Eye For Eye
Steve Drost

 

Growing up with an identical twin is neither as much fun nor as weird as some people think. Probably the strangest thing about it is having to share your birthday with someone else in your family, and I know that there are a lot of families who have that without having twins born to them.


But it is true what they say about twins - in many cases, there's a good and a bad twin. Paul was the bad twin. I was good. I never wanted to get into trouble. Perhaps I should say that, rather than being the good brother, I was the careful one. I never went out of my way to get into trouble, but when there was something that I had to do that was probably going to get me into trouble, I was as careful as I could to minimize the damage and save my own hide as much as possible.


Maybe you think that's noble, or maybe you think it's despicable. I know that, in spite of the fact that I loved Paul, what happened to him was his own lookout. That was something that we shared that we never talked about. Whatever happened, we were on our own. I don't know if it was our upbringing, or the sign we were born under, or what it was, but there it was: we were lone wolves, the both of us.


If you think this story is sounding strange - the idea of twin brothers being lone wolves - then just wait. It gets stranger.


So far as I know, just about everyone is subject to some kind of animal instinct at one time or another in their life. Some are stronger than others, but all have it, I'm sure. I did my best to control mine, but Paul never did, a fact which expressed itself in flat, cold irony. Because I had a temper that I could barely keep under control - but my brother was always the most relaxed person I knew.


It was the summer of our twenty-seventh year, when we began to change. Twenty-seven is an odd age. Ten years before, we had been seventeen, and we both agreed, seventeen was the best year of our lives. It was all a plateau from there - not downhill, but not improving, either. We lived for ten years under the misconception that things would always be as good as they were when we were seventeen. At twenty-seven, too early for midlife crises, we began feigned emotional upheavals that - we thought - signified that we were moving into middle age. After all, thirty was not far off - and seventeen was fading, long gone in our own memories. People think that the early teens and the mid-forties are the ripe time for such upheavals, and perhaps they are, but if there was ever a time for a pseudo-crisis, it was twenty-seven.


But I was always the levelheaded one, too, and so it was probably for that reason that when Paul came to me late that summer, ashen-faced and sweating, trembling over what he had done, I almost pooh-poohed it.

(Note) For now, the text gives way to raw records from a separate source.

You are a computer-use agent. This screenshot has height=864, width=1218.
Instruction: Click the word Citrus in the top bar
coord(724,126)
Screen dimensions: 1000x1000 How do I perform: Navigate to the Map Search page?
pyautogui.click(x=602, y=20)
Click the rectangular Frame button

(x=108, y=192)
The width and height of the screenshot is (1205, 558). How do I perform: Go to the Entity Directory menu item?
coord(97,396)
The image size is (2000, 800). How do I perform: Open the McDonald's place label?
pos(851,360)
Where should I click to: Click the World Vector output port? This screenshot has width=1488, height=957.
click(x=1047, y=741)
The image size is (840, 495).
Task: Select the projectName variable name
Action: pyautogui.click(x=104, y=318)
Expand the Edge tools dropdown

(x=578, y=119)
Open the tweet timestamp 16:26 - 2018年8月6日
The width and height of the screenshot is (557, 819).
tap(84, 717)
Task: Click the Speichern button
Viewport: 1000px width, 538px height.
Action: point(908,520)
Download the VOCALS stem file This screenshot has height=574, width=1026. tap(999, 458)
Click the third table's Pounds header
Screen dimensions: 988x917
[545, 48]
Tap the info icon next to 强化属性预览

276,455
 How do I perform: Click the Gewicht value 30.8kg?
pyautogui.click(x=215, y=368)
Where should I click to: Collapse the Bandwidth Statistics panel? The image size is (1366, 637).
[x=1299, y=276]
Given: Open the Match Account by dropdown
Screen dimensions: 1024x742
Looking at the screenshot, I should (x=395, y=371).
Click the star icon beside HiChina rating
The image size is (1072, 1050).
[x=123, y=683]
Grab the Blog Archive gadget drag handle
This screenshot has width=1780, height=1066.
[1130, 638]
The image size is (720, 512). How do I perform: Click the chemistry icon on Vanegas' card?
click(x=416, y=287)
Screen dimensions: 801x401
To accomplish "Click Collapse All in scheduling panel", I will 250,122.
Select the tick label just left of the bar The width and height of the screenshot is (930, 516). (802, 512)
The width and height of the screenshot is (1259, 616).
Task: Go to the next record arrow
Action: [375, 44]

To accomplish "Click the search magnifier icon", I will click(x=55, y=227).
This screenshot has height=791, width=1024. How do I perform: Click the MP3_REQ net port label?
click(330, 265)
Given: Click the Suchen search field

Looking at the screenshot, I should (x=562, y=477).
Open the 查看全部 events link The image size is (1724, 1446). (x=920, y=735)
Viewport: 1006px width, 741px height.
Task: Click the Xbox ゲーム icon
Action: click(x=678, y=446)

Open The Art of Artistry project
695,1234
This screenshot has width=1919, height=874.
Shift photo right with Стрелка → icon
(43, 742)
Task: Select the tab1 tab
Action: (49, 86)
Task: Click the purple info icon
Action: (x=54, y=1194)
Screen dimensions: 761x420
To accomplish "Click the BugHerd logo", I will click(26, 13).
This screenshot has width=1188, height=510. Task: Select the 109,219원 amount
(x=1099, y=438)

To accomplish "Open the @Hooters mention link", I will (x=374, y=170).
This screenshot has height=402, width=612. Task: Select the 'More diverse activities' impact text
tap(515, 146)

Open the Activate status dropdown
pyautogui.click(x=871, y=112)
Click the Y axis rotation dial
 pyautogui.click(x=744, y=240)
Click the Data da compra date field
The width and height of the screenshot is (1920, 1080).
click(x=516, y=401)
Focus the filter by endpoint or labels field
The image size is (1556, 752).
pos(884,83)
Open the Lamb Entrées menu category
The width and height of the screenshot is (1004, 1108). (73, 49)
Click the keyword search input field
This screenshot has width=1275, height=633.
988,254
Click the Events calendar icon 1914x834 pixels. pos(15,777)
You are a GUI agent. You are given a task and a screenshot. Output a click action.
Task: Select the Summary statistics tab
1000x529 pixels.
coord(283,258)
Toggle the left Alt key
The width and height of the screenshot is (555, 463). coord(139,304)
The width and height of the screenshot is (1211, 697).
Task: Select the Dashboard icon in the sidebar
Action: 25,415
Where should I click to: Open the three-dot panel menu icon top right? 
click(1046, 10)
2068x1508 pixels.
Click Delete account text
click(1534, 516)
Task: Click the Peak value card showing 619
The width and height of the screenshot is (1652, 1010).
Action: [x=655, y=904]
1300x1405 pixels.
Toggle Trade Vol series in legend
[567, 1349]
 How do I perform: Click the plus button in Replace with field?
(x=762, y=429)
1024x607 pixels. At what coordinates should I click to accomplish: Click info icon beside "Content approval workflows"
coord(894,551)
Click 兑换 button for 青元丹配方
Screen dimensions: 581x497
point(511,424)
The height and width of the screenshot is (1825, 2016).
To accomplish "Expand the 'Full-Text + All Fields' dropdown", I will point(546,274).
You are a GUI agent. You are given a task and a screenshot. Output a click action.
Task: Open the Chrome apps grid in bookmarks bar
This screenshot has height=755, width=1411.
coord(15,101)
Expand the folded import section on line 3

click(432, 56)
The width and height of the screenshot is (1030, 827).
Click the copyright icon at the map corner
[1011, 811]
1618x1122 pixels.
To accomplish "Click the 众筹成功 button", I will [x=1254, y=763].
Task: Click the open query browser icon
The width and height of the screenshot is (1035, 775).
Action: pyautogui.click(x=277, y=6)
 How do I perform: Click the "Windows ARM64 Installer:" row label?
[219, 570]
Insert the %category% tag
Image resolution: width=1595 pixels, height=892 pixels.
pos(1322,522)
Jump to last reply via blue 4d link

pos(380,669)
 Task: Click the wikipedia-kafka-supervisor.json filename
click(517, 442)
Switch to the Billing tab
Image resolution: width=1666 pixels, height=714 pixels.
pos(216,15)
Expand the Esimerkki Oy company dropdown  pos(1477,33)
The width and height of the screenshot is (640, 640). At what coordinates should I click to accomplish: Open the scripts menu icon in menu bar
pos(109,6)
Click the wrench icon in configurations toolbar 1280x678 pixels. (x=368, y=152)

In my desperation to control my emotions, I downplayed everything - even death.


August and hot. Summer had swept over us like a grassfire or like young love, and I spent most of my evenings in my garden, watering, enjoying the coolness of the plants and the moisture in the air. In the northern latitudes, the sun doesn't set in the summer - doesn't disappear behind the rim of the earth for six months at a time. We were not really too far north - scarcely a few miles from the border - but even here, in the height of the summer, twilight would stay in the sky almost until midnight. The nights were hot, too, but not dry and scorching like the days, and I took pleasure in my garden.


I was watering one evening, alone with my plants and my thoughts, when Paul appeared in my garden. My mind was elsewhere, but actually, it wasn't the fact that he was there that startled me so much. He sometimes came to visit me in the evening, to sit on my back patio and smoke while the sun went down and I watered. It was his physical appearance that took me by surprise.


He was normally a neat, almost fastidious person, but that night, his clothes were torn and there was blood on his face. I felt my heart jump in shock and begin to slam against my ribs. His face was pale, and his lips were set - pressed together so tightly, in fact, that they had all but disappeared. My first thought was that he looked like he was in shock, but now that I think about it, I don't really think he looked like that at all; my mind just couldn't think of another way to rationalize it at the time. When I think about it now, I think he just looked determined. Determined and grim.


"What-" I began to ask him, then realized that he was swaying and that he was going to fall in a moment. I lumbered forward, unmindful now of my string beans, and grabbed him under his arms just as he began to totter.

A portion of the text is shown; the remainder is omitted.